In the workplace, non-developers see developers as folks who make magic out of code. As a developer, you could be building complex API integrations all day or just clicking around playing West of Loathing on Steam, and 99% of your coworkers wouldn’t be able to tell the difference. Even though tech companies literally couldn’t exist without their dev teams, devs are also somehow paid less than people with job titles like Chief Inspiration Ninja who sit in pointless meetings all day stealing credit for everyone else’s work.
If you’ve ever wanted to learn how to better communicate with your dev team, you should know that there are some things that devs LOVE hearing from non-developers. For example, developers love hearing how you “saved them some time” by making difficult and course-altering technical decisions without consulting them. Thanks so much for thinking of your dev team! I swear we’re NOT envisioning the days we’ll lose trying to save the company from a choice you made based on the fact that you knew a little bit of HTML from that one time you coded your MySpace page.

Explore the material
(1) In the passage about developers, who does the text say devs are paid less than?
(2) Transcribe the passage about developers from "If you’ve ever" up to and including "your MySpace page.".
(3) Using the passage about developers, decide whether each statement agrees with it. Answer yes or no for each, and quote the exact words that settle it.
(a) Most coworkers could not tell whether a developer was building API integrations or playing a game.
(b) Tech companies could exist without their dev teams.
(c) The person with a little HTML knowledge learned it by coding a Facebook page.

Exercise data
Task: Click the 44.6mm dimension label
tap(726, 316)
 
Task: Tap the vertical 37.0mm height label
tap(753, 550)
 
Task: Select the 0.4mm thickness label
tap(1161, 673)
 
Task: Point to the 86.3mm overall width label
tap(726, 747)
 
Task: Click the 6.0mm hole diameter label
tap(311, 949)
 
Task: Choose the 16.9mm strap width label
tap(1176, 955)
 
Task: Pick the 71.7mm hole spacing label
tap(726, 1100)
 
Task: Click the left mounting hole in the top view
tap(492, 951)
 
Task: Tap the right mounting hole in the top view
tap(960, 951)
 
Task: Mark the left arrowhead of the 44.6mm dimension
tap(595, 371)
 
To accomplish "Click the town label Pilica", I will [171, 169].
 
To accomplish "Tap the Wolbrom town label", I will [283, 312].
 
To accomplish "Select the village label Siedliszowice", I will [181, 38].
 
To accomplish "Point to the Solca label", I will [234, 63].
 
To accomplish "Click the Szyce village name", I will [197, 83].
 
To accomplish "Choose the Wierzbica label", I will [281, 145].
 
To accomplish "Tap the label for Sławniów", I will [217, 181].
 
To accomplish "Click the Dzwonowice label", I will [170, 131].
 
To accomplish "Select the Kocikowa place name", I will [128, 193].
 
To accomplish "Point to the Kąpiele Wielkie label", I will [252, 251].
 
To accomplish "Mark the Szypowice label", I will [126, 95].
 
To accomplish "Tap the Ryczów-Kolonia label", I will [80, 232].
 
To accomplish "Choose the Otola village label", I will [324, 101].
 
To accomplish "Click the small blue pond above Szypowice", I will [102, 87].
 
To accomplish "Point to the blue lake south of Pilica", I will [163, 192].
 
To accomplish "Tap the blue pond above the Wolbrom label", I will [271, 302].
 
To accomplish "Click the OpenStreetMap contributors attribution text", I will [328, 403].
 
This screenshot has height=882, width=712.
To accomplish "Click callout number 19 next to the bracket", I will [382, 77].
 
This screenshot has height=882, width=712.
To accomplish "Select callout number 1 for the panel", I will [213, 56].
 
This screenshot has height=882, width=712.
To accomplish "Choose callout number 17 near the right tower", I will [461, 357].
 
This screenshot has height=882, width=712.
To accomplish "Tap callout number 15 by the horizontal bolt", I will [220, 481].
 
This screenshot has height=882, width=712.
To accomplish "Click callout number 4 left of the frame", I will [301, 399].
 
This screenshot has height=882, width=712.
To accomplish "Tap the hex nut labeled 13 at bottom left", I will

Solutions to the tasks
(1) People with job titles like Chief Inspiration Ninja who sit in pointless meetings all day stealing credit for everyone else’s work.

(2)
If you’ve ever wanted to learn how to better communicate with your dev team, you should know that there are some things that devs LOVE hearing from non-developers. For example, developers love hearing how you “saved them some time” by making difficult and course-altering technical decisions without consulting them. Thanks so much for thinking of your dev team! I swear we’re NOT envisioning the days we’ll lose trying to save the company from a choice you made based on the fact that you knew a little bit of HTML from that one time you coded your MySpace page.

(3)
(a) Yes: "99% of your coworkers wouldn’t be able to tell the difference."
(b) No: "tech companies literally couldn’t exist without their dev teams."
(c) No: "that one time you coded your MySpace page."